Auch Nora Rigler, Anna Prisching und Johannes Leitner (von links) haben das kleine Schaf lieb gewonnen. Das Spielen mit dem Lamm bereitet den Volksschülern stets große Freude.  |  NOEN, Lisa Röhrer

Ein stets gern gesehener Gast in der Volksschule Inzersdorf ist „Peppi“ – das Schaf. Das Lamm ist Teil der Schafherde, die im Stift Herzogenburg lebt. Weil es jedoch zu schwach war, um aufzustehen, wurde es verstoßen und nicht mit der lebensnotwendigen Muttermilch versorgt.

Pfarrer Ulrich Mauterer bedauerte das kleine Tier und beschloss, sich selbst darum zu kümmern. Fürsorglich wird das Lamm nun von ihm aufgezogen.

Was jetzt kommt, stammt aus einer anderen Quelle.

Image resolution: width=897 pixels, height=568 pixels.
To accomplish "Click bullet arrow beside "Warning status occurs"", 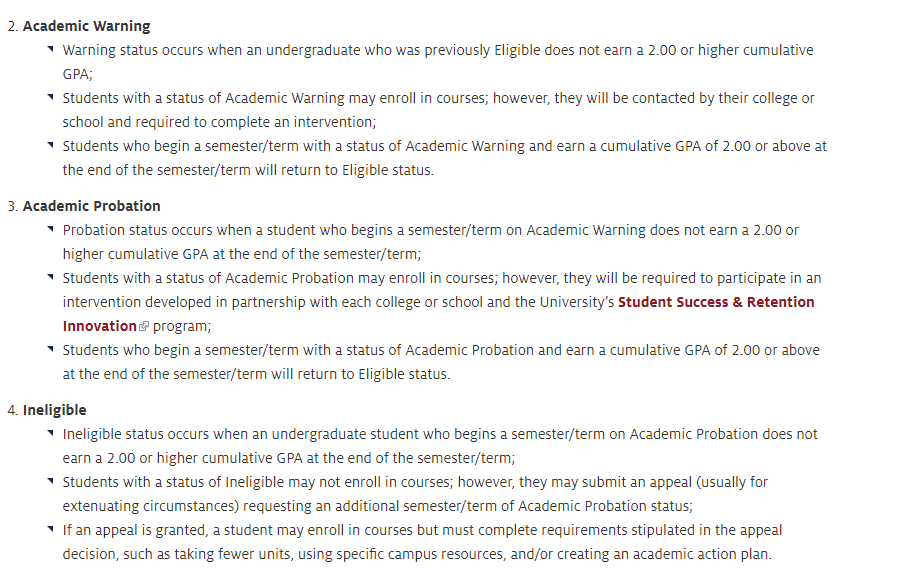I will (51, 49).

Weil das Schaf anfangs im Zwei-Stunden-Takt mit Muttermilch gefüttert werden musste, nimmt es der Seelsorger regelmäßig mit in die Volksschule Inzersdorf zum Unterricht. Von den Kindern wird es dort an den Vormittagen liebevoll umsorgt und mit einem Babyfläschchen gefüttert.

"Tierische" Pause am Schulspielplatz

In den Pausen dürfen die Kinder mit dem Lamm auf dem Schulspielplatz herumtollen.

Volksschuldirektorin Christine Forstner-Stefan hat dem in der Volksschule gern gesehenen Gast schließlich den Namen „Peppi“ verliehen.

Nach Unterrichtsende sorgt Pfarrer Ulrich Mauterer dafür, dass „Peppi“ wieder zu seinen Artgenossen in den Stall kommt.